> [What is required]: Each line of the entries, from the first to the line containing "Open الحساب الشخصي via its profile icon", is to be transcribed exactly as it stands; include no other lines.

> [Dataset records]:
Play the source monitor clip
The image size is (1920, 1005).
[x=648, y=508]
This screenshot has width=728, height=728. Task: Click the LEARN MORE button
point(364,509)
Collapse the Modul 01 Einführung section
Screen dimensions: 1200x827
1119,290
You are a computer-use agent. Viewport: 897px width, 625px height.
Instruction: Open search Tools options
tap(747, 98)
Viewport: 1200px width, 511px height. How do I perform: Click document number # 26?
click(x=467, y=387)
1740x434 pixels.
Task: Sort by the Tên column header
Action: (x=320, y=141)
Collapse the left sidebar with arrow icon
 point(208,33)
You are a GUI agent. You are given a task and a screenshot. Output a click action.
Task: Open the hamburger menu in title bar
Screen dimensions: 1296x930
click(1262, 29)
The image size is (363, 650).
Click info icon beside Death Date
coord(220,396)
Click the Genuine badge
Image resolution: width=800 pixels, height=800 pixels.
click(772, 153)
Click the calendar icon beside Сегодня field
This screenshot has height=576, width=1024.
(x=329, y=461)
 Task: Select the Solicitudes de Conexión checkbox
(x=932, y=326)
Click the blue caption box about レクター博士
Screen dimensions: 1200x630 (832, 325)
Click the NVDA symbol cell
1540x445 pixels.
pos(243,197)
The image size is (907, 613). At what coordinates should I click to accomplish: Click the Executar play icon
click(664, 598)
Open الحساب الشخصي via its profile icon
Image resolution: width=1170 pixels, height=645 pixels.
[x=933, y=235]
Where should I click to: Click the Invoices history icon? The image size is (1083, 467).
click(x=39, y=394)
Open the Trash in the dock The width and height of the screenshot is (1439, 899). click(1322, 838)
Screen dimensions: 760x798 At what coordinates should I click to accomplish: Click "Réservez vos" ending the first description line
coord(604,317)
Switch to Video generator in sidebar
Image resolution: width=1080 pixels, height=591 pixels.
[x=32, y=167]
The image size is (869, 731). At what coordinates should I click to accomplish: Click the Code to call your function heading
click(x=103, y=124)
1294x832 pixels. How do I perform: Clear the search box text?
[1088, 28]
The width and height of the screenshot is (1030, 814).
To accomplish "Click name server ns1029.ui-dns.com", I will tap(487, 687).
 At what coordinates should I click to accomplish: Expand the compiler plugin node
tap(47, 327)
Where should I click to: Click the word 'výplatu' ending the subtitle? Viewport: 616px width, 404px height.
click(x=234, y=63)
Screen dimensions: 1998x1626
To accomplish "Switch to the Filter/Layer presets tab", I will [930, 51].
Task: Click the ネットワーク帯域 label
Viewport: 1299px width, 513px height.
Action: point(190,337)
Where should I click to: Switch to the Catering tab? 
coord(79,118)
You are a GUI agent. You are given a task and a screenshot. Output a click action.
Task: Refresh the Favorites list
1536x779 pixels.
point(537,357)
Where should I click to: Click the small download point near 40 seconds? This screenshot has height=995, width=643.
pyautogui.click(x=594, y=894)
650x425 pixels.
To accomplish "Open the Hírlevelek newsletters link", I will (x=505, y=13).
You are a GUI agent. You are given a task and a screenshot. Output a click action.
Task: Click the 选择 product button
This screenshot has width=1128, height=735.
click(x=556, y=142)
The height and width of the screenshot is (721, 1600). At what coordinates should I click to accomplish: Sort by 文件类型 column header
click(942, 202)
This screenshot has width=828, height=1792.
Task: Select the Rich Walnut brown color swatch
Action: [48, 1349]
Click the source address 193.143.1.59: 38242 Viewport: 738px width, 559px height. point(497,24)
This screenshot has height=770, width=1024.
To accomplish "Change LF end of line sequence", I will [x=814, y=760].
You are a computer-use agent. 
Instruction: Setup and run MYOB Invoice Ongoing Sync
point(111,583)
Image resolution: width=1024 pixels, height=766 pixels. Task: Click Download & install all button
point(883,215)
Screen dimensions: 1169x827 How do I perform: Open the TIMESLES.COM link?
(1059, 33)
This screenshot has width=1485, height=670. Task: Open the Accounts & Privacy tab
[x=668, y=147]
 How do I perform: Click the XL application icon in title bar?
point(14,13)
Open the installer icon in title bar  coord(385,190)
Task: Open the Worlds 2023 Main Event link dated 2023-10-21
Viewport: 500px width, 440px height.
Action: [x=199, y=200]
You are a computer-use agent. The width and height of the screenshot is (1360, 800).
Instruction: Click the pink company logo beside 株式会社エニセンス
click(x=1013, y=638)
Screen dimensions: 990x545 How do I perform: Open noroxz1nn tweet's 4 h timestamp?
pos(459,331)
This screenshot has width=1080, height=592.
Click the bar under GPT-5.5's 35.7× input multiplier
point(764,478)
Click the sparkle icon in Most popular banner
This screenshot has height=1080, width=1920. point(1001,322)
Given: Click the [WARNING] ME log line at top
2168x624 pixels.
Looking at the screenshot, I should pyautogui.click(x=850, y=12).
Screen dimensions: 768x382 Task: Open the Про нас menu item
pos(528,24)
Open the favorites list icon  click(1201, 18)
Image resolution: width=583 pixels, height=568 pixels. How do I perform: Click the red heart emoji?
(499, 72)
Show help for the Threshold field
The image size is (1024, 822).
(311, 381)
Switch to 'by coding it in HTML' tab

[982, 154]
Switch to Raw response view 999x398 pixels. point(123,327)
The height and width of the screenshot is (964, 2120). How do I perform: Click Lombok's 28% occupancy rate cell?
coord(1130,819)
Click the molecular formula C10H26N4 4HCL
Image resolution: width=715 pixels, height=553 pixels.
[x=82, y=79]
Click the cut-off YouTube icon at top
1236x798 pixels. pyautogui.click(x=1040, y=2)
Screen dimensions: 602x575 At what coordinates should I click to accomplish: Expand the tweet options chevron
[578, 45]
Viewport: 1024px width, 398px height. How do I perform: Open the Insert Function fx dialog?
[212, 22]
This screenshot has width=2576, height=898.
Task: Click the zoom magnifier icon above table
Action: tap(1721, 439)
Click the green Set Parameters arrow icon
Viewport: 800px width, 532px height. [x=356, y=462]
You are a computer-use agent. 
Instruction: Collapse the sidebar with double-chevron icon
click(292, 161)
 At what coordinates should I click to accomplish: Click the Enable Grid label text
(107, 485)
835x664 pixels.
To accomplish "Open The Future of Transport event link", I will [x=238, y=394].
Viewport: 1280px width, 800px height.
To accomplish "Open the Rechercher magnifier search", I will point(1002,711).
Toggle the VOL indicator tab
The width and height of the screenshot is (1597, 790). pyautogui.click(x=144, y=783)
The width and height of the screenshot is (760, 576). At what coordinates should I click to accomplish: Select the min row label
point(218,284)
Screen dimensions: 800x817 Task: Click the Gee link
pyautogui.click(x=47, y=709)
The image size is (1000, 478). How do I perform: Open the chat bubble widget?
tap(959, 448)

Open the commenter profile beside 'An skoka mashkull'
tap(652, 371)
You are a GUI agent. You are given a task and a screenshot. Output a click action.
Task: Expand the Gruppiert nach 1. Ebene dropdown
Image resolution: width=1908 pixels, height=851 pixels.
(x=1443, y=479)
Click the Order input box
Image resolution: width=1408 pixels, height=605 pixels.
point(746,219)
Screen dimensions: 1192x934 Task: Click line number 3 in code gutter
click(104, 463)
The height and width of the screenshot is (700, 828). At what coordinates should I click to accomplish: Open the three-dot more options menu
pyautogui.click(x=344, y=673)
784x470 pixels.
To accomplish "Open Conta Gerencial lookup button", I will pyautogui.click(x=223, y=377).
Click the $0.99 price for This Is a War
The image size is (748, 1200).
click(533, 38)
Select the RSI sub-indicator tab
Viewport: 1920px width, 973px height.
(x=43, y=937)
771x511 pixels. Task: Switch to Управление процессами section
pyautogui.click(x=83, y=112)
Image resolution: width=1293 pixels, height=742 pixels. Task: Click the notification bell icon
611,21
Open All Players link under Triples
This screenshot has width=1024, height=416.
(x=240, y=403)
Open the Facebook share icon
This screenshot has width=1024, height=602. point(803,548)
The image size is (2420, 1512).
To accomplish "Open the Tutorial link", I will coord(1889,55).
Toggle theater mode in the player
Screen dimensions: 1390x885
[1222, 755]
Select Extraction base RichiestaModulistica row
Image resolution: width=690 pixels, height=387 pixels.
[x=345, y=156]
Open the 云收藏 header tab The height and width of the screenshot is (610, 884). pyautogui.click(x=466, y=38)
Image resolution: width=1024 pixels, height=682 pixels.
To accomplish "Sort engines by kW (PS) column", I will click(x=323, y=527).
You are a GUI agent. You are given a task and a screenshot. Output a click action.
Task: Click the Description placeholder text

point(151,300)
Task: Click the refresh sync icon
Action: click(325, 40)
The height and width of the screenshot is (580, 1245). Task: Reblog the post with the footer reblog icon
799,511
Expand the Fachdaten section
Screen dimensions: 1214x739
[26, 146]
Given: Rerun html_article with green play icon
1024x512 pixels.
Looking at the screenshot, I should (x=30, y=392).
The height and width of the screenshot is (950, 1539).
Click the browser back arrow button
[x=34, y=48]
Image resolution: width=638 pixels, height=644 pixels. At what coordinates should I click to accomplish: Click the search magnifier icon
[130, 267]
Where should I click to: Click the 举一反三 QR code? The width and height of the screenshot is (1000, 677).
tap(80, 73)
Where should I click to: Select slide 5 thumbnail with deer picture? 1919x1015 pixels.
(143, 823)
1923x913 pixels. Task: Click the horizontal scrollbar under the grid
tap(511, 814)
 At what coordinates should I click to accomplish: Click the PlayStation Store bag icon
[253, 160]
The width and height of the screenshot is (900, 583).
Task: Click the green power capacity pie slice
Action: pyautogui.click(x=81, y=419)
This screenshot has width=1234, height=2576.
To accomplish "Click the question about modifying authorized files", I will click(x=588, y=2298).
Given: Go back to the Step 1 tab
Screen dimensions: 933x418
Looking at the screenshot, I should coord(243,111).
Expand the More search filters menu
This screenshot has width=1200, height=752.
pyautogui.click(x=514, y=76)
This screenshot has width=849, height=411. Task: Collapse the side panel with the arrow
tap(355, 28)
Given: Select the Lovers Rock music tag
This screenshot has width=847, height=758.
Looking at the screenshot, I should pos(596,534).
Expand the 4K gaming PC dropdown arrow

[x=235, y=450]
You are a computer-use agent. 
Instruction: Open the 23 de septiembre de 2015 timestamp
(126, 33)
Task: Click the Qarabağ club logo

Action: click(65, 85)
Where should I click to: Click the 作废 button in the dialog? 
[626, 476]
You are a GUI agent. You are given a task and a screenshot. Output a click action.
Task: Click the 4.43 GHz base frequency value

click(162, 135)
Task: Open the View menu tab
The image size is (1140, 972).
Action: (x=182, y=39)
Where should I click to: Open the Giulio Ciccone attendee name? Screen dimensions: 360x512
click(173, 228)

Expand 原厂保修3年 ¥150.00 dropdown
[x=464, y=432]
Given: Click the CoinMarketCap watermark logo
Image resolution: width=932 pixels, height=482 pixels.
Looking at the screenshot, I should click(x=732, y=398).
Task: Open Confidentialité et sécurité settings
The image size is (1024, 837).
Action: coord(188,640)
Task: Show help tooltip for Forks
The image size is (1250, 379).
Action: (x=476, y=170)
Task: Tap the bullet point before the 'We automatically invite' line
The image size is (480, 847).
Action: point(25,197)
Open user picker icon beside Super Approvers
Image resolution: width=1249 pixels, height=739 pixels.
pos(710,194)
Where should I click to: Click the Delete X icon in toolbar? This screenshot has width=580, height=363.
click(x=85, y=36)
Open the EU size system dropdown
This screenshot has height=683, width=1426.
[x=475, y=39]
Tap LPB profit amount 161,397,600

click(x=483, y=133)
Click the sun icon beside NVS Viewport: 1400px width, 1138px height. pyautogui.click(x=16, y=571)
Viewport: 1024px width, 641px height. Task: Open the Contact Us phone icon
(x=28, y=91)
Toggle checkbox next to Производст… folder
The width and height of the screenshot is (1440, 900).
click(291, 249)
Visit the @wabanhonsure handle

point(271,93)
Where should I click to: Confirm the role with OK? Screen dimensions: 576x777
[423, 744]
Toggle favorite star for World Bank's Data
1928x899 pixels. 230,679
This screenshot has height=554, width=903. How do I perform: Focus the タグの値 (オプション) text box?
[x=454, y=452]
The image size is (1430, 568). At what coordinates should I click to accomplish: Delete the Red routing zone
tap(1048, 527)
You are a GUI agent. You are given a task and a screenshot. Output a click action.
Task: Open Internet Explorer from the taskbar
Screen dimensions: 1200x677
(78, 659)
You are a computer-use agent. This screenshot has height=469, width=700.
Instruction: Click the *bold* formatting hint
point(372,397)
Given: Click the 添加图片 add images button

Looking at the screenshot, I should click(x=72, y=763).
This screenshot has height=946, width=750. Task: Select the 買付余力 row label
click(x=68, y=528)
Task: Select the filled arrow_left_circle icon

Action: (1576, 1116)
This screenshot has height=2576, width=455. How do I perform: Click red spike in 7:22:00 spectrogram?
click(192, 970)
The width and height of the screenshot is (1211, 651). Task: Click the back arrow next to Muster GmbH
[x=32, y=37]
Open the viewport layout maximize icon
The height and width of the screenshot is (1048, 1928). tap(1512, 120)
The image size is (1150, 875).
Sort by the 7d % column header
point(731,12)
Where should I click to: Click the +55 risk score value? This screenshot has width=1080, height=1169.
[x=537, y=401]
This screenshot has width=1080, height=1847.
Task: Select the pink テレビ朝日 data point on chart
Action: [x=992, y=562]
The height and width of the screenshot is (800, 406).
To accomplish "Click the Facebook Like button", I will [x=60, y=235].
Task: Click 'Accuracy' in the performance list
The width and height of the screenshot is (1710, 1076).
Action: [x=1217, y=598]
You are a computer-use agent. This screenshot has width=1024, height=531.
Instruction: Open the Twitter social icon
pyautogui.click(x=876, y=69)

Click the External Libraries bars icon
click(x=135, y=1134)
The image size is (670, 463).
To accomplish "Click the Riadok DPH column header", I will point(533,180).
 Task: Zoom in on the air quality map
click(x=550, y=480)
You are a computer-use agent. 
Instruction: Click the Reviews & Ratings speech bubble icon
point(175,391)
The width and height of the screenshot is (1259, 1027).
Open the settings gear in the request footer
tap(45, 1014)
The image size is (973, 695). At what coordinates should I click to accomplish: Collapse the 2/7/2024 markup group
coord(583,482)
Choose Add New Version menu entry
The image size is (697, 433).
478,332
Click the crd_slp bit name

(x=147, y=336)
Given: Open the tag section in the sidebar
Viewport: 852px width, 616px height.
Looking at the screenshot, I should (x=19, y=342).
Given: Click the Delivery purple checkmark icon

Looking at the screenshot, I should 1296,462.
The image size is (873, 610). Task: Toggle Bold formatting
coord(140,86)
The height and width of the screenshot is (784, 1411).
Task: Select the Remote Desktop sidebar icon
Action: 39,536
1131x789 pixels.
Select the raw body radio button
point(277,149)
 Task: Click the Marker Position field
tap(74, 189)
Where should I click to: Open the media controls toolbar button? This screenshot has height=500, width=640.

> [Task answer]:
Play the source monitor clip
The image size is (1920, 1005).
[x=648, y=508]
This screenshot has width=728, height=728. Task: Click the LEARN MORE button
point(364,509)
Collapse the Modul 01 Einführung section
Screen dimensions: 1200x827
1119,290
You are a computer-use agent. Viewport: 897px width, 625px height.
Instruction: Open search Tools options
tap(747, 98)
Viewport: 1200px width, 511px height. How do I perform: Click document number # 26?
click(x=467, y=387)
1740x434 pixels.
Task: Sort by the Tên column header
Action: (x=320, y=141)
Collapse the left sidebar with arrow icon
 point(208,33)
You are a GUI agent. You are given a task and a screenshot. Output a click action.
Task: Open the hamburger menu in title bar
Screen dimensions: 1296x930
click(1262, 29)
The image size is (363, 650).
Click info icon beside Death Date
coord(220,396)
Click the Genuine badge
Image resolution: width=800 pixels, height=800 pixels.
click(772, 153)
Click the calendar icon beside Сегодня field
This screenshot has height=576, width=1024.
(x=329, y=461)
 Task: Select the Solicitudes de Conexión checkbox
(x=932, y=326)
Click the blue caption box about レクター博士
Screen dimensions: 1200x630 (832, 325)
Click the NVDA symbol cell
1540x445 pixels.
pos(243,197)
The image size is (907, 613). At what coordinates should I click to accomplish: Click the Executar play icon
click(664, 598)
Open الحساب الشخصي via its profile icon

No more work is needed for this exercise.